Monday, July 16, 2012

Hey, News Writers: Make The Turn

Recently at a client station cluster where a TV station news staff is tasked with writing news for all radio, online and video news, I was asked to talk to a terrific co-host of the top 40 morning team.

Part of her gig is reading a quick update every half hour and everyone (including her!) is concerned about reading errors being made in these segments of the show where she's executing every other aspect of her role almost perfectly.

The PD confessed that he knows next to nothing about news writing or reporting and feels like he doesn't know what to tell her, given that all other aspects of work work are exemplary, including the ratings of the morning show.

I asked her to play me a sample air check of a typical 'cast where she wished she had done a better job of reading.

She knew exactly what to play for me:  "the 44-year old man was killed in the accident, police say, because he had difficulty negotiating the turn.."

What caused her reading of that story to be less than natural and conversational, she said, was because she got to thinking in mid-sentence that perhaps a better word than "negotiating" and wondered if "navigating" was the correct word.

Of course, I told her that if she wanted to think about things like that it needed to be done when she pre-read the stories in advance and encouraged her to prep better so that things didn't catch her by surprise.

Ultimately, just between us, I actually blame the person who wrote the story even more.
  • "44-year old" is newspaper style writing.  Archaic. Does giving the age increase or decrease the power of the lead?
  • "Police say" isn't really needed is it?  The guy is dead.  If there's any doubt, of course, attribute it, but if not, why use the old wire service style of writing when you know someone really was prounced dead and relatives have been notified.  
  • "Negotiating/navigating?"  Rather than trying to show off your fancy reading vocabulary, how about simply writing to be "heard" and "read."
Better, shorter, crisper (and easier to read):  "Man dies when he failed to make the turn."

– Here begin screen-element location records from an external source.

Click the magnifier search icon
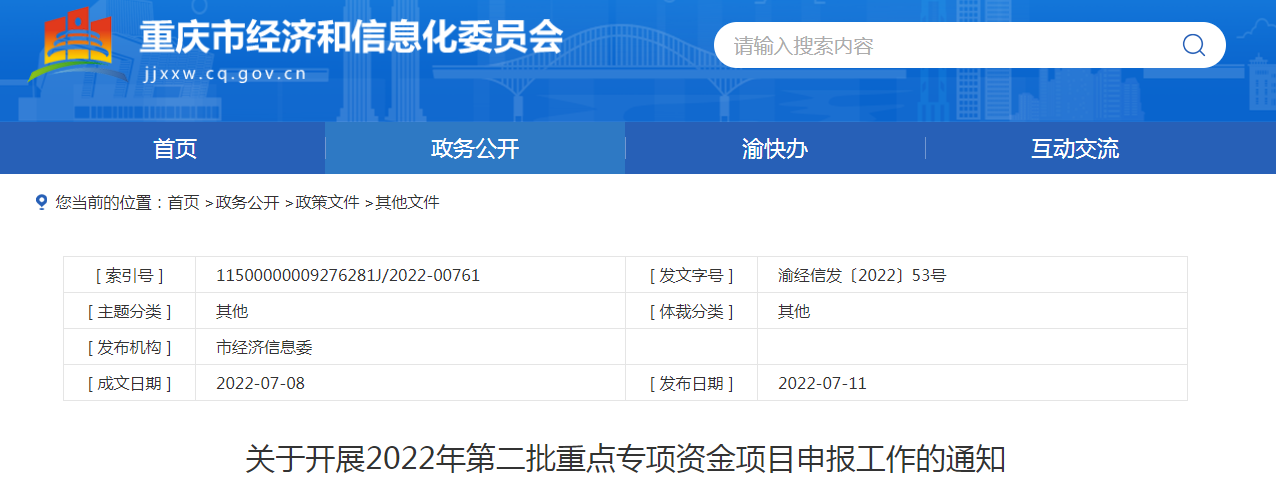The height and width of the screenshot is (491, 1276). (1193, 45)
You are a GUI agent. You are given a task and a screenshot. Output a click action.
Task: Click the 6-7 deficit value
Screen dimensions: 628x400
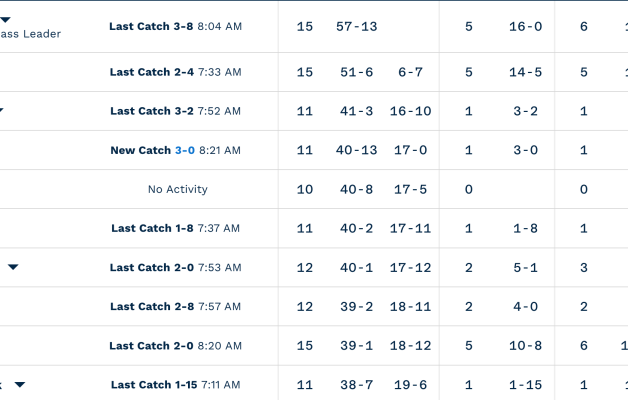pos(410,72)
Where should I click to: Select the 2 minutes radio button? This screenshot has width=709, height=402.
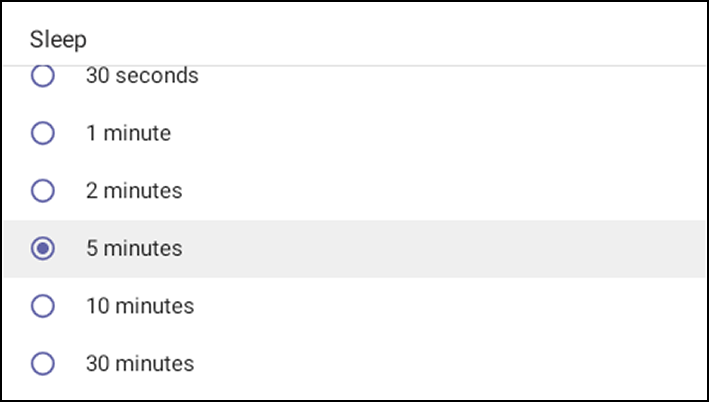click(x=43, y=190)
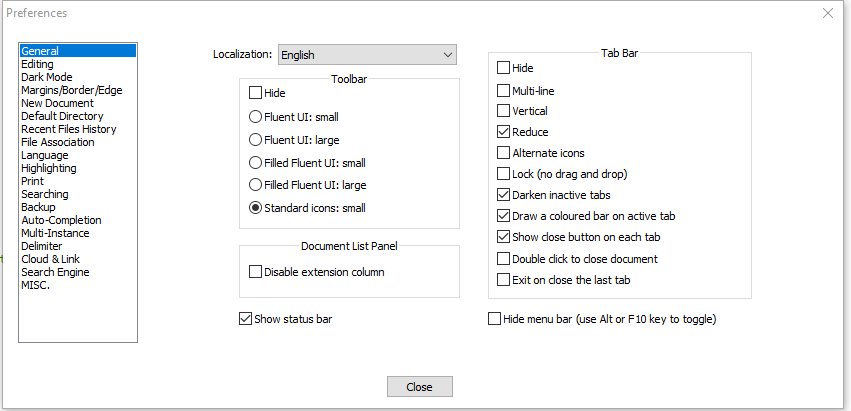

A note to news writers and all of the people who have to read their output:  if the youngest person on your staff - who happens to be right in the center of the target of your radio station - can't easily read and understand every story, how do you expect listeners to?

Make the turn.

Simplify your news writing.  Lower the grade level of what you write.  Simple sentences.  Short phrases, like telegrams.  Powerful, active verbs.

It's not about dumbing down your news.  It's about making it appeal to a larger audience.

2 comments:

Buzz Jackson said...

You should do a contest to see who can write the shortest headline and still keep the gist of the story. For example, I'm sure there's someone who can write it shorter than I did: "Man dead in car wreck."

The winner gets a case of notoriety.

Steve Jones said...

I've been dealing with this issue for a while.

Came up with a writing style I've called "Effect/Cause" that I share with our news teams.

Basically reversed the usual "cause and effect" relationship and puts the effect on the listener first, in one sentence. Then the cause... also one sentence. Then the next story... rinse and repeat.